(Exercise requirements):
A. In the library lighting text, what illuminance does the SLL Guide Lighting for Education recommend on shelving near ground level?
B. Count the lines in the listing below that contain the word "Pick", matching case exactly. Give only the number.

----- Excerpted text -----

Three ways to light a library

Lux's technical editor Alan Tulla looks at three ways to approach lighting libraries

Libraries aren’t what they used to be. My local public library is now called a Resource Centre and whilst the new name may upset the some people, it does reflect the change inside. If you are designing the lighting for a library, you need to consider what people will actually be doing other than just looking for a book. 

One major difference is that libraries are now full of computer screens. These are almost certainly positive polarity with black lettering on a white background. Some might have older negative polarity software, or even micro-fiche, where white lettering is seen against a black background. In either case, you need to minimise the viewing intensity (strictly speaking, the luminance in cd/m2) of the luminaires where they might be reflected in the screens.  There are recommended limits in BSEN 12464 and the Code for Lighting. 

It may seem obvious, but people do a lot of reading in libraries, maybe more than they do at work. If ever there was a “paper based task”, then this is it. Related to this is that older people require higher levels of illumination than younger ones. Depending on who uses the library, you will be designing to 300 or 500 lux. 

Of course, libraries still have plenty of bookshelves and you need to light their vertical surfaces. The recommendation in the SLL Guide Lighting for Education, is 200 lux on the shelving near ground level. All the options shown exceed this by at least 25%. 

In terms of the luminaire layout, I was talking to a lighting engineer who works for a major supermarket and the issues involved in lighting the library shelves are almost exactly the same as shopping aisles.

----- Raw data -----

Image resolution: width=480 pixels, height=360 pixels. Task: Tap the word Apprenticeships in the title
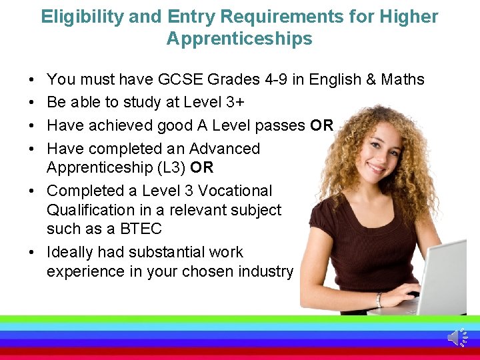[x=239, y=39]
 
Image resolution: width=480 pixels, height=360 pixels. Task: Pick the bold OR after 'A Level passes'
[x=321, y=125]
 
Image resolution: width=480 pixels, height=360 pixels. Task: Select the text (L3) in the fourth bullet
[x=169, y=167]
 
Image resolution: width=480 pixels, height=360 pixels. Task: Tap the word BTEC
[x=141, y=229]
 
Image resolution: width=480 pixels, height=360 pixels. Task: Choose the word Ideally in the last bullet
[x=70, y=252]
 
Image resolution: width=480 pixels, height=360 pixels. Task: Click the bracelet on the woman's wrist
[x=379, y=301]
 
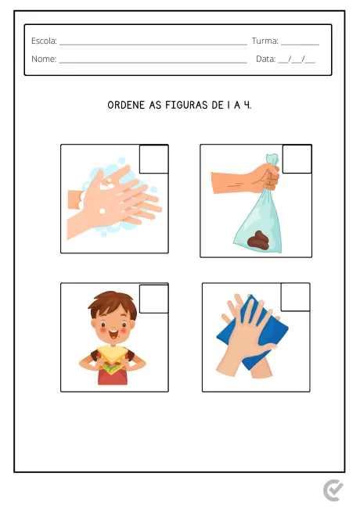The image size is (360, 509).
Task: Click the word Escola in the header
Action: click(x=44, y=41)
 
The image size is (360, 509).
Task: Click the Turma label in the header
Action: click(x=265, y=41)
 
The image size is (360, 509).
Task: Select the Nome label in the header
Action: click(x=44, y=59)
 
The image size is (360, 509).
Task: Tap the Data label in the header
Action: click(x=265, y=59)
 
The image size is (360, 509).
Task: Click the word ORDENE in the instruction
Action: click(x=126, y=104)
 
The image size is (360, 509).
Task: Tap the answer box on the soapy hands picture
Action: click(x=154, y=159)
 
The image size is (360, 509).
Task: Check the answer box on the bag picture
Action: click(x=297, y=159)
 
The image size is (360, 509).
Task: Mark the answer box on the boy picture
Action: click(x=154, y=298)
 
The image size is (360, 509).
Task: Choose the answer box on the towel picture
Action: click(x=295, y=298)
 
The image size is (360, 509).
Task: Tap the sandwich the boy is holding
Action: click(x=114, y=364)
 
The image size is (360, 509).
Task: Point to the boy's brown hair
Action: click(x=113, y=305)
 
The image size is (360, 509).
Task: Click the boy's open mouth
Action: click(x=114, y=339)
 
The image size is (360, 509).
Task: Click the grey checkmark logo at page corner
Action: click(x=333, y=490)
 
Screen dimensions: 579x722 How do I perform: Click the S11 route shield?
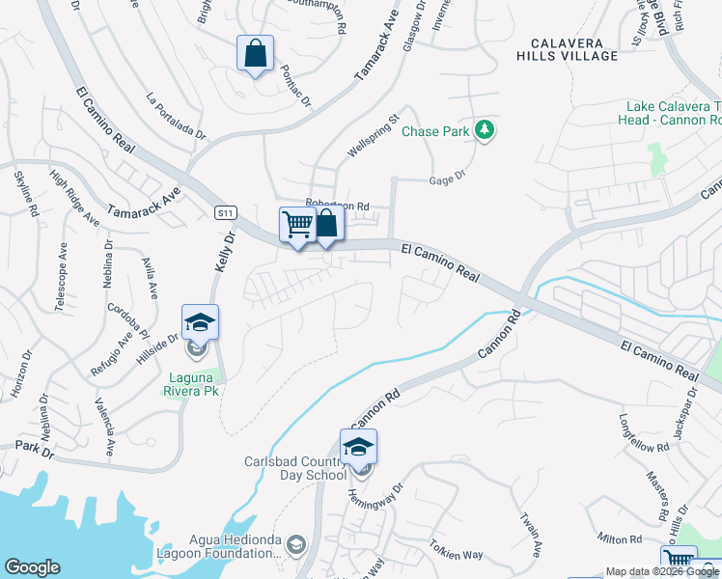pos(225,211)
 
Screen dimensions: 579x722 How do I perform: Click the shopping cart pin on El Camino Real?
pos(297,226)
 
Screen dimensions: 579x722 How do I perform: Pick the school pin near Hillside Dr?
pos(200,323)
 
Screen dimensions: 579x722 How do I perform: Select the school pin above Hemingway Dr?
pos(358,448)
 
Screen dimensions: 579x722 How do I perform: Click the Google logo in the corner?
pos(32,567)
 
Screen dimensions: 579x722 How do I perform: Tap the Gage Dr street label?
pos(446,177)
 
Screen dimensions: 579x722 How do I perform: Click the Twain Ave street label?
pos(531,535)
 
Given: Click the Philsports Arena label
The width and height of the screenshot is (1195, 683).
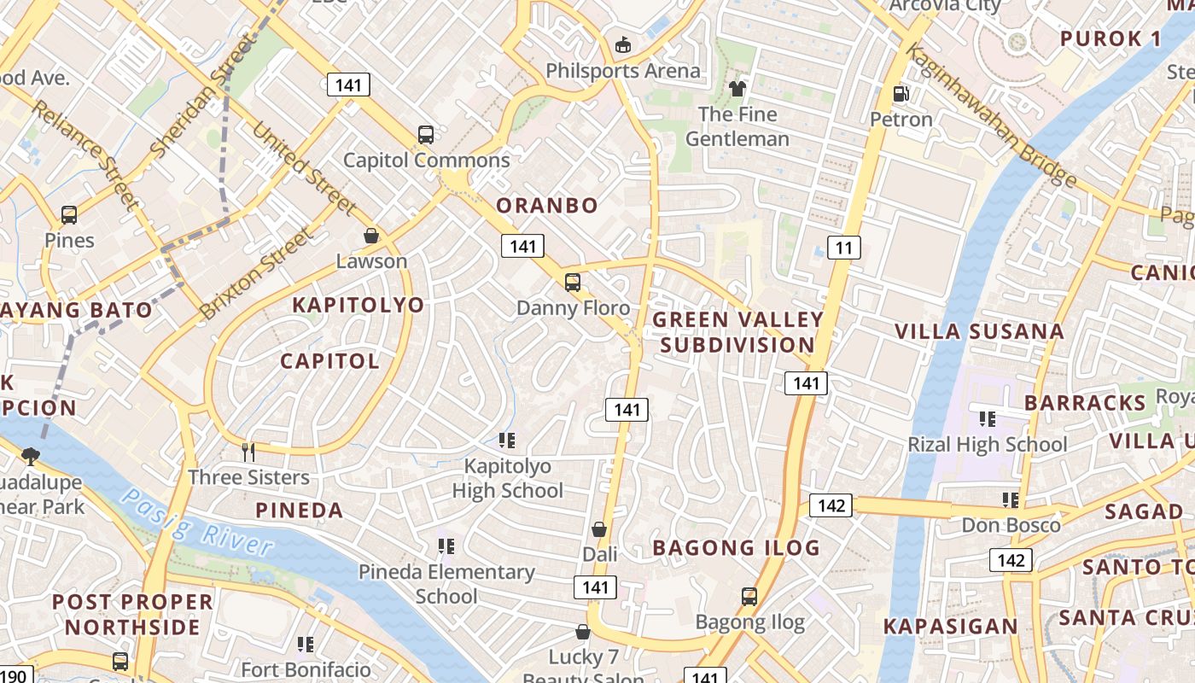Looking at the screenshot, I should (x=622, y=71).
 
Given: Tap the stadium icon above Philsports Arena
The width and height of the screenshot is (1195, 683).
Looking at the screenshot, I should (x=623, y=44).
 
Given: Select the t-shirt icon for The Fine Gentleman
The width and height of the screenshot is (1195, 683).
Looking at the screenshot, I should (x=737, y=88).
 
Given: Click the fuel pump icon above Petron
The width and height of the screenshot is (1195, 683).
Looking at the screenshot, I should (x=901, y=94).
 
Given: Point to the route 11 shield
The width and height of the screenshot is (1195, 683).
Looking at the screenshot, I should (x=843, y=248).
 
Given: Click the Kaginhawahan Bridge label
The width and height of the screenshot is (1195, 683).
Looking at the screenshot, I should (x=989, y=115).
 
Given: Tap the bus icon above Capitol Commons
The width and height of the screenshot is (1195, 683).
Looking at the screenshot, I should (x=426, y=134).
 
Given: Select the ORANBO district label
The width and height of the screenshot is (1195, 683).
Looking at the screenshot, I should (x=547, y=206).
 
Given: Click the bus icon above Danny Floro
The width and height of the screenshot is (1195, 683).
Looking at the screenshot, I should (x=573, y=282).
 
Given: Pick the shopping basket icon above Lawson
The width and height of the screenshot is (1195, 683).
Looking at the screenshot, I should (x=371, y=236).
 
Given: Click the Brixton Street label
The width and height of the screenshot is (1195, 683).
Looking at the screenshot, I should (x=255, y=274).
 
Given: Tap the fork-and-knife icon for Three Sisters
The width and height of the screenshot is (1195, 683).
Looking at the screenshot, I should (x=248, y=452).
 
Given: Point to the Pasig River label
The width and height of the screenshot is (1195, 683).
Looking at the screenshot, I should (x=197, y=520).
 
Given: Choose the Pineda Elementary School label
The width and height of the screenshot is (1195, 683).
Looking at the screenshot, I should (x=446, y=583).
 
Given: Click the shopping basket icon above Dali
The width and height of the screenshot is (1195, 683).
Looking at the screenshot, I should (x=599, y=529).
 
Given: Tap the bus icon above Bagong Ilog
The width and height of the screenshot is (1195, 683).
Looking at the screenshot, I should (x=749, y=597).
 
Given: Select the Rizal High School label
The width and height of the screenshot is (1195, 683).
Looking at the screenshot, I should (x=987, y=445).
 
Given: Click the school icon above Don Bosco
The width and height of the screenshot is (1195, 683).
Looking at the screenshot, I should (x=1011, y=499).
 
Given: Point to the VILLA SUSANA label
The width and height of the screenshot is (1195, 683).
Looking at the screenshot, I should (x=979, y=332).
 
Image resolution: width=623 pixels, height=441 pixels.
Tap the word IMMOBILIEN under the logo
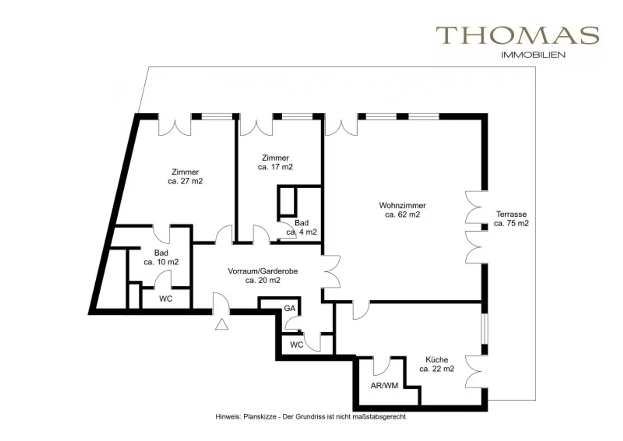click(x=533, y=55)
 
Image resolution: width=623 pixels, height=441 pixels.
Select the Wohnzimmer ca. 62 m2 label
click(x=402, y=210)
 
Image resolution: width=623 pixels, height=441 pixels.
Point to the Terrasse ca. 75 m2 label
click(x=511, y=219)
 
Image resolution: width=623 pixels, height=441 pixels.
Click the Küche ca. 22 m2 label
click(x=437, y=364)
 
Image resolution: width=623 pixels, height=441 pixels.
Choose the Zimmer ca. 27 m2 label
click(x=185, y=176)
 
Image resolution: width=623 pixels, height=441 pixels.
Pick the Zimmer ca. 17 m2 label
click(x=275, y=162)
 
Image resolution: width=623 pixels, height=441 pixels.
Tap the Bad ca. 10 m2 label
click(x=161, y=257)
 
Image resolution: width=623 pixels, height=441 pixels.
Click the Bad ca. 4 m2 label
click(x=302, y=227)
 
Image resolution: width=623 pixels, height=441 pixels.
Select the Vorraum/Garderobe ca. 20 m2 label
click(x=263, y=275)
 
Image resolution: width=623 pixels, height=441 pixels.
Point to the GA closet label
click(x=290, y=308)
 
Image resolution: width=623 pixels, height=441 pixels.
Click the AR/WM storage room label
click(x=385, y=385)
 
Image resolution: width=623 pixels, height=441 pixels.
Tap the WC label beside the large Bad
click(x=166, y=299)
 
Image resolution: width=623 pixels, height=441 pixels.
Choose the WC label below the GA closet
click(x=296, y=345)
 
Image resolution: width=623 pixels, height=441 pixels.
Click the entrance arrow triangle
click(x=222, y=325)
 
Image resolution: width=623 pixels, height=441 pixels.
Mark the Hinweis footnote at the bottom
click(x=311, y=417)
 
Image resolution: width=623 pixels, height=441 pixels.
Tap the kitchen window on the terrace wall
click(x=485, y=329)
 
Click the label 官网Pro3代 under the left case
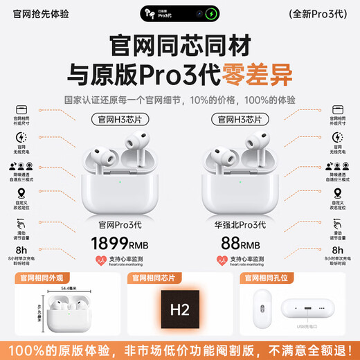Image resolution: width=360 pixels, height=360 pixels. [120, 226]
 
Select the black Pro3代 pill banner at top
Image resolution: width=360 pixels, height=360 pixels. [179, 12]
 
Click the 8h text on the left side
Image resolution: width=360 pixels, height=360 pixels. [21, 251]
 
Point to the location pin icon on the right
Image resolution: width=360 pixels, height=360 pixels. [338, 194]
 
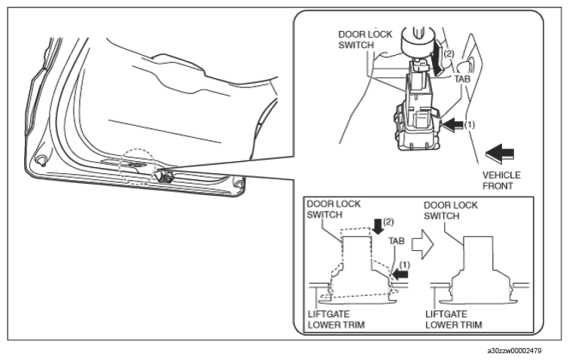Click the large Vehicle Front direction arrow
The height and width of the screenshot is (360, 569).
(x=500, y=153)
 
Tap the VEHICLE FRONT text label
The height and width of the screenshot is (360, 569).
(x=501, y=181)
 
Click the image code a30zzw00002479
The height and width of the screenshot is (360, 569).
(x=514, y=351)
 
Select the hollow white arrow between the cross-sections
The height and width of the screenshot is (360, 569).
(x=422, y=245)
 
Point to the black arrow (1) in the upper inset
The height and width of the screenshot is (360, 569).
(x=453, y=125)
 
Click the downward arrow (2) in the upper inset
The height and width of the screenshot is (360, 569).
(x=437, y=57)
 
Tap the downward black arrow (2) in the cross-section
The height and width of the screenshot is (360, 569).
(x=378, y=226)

-----

(Final results):
A. 200 lux

B. 4